● WORK ITEM: Which lines below include the string "agent"? Please show each one.

[Collected data entries]
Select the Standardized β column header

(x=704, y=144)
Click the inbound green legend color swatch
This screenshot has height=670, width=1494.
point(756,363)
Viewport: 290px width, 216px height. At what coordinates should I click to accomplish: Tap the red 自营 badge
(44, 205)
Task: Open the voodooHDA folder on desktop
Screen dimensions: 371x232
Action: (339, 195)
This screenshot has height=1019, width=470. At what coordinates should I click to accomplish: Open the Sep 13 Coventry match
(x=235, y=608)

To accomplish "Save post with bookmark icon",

...

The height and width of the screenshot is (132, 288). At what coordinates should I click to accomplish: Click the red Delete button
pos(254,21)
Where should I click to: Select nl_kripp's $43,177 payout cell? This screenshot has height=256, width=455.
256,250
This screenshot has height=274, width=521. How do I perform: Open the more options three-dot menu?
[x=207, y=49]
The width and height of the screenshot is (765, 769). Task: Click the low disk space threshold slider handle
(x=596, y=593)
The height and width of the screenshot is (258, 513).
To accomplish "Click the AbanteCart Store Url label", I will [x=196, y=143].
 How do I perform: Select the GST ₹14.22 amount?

* * *

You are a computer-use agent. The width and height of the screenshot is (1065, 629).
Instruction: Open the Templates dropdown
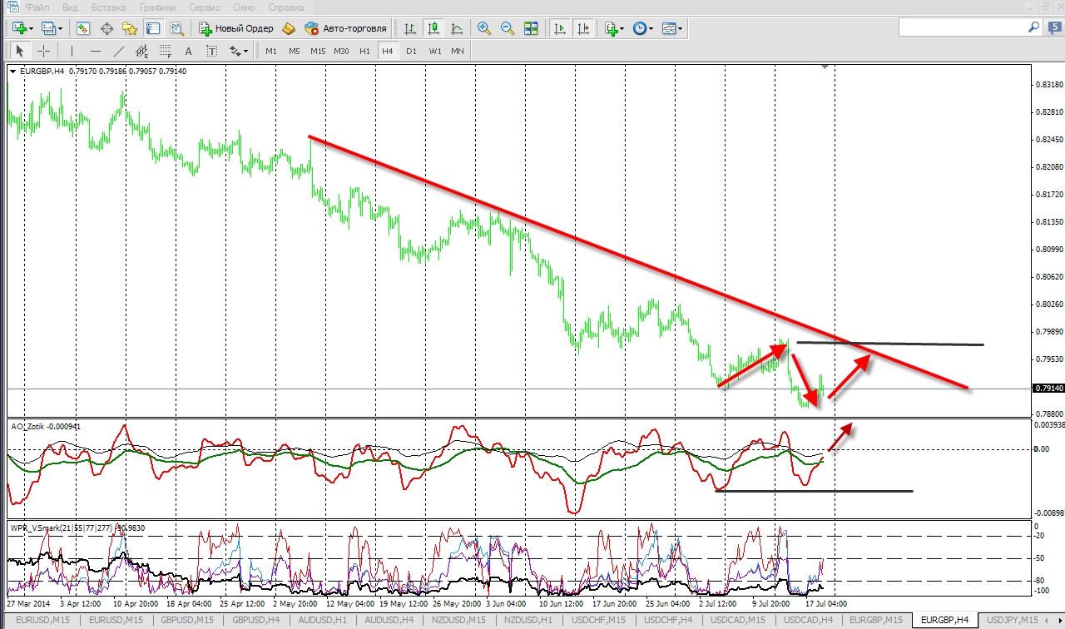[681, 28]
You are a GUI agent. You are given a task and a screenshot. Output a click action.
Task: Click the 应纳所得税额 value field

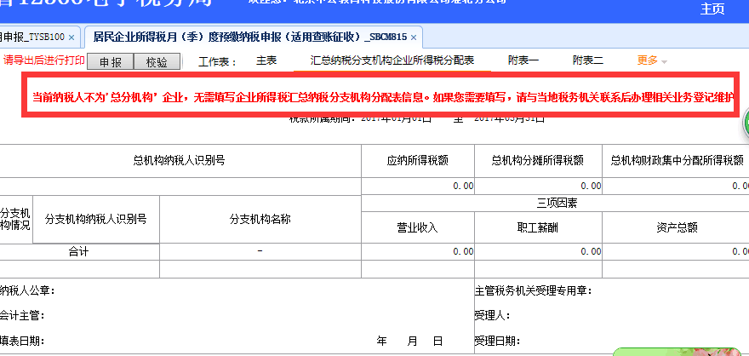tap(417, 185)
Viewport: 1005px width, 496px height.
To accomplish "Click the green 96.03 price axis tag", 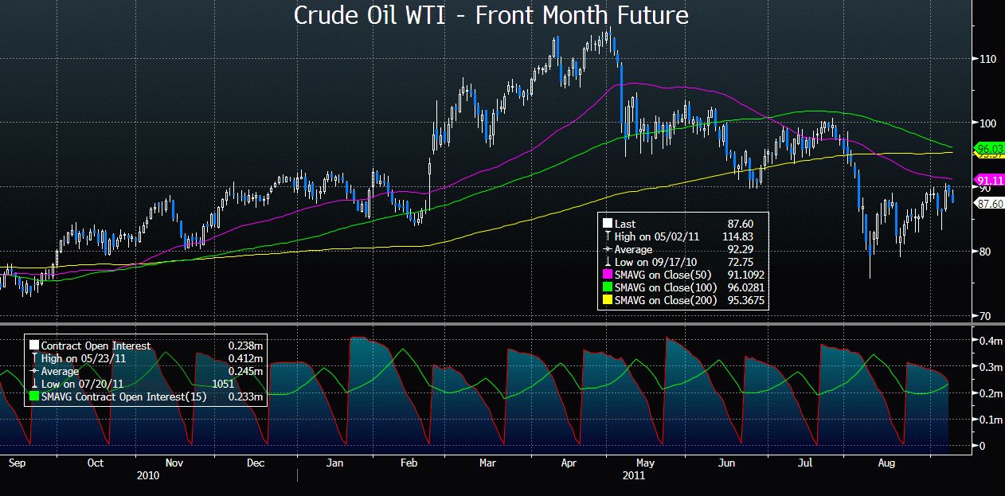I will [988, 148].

● EXPECTED ANSWER:
You are a computer-use agent. The width and height of the screenshot is (1065, 629).
You are a GUI agent. You are given a task and a screenshot. Output a click action.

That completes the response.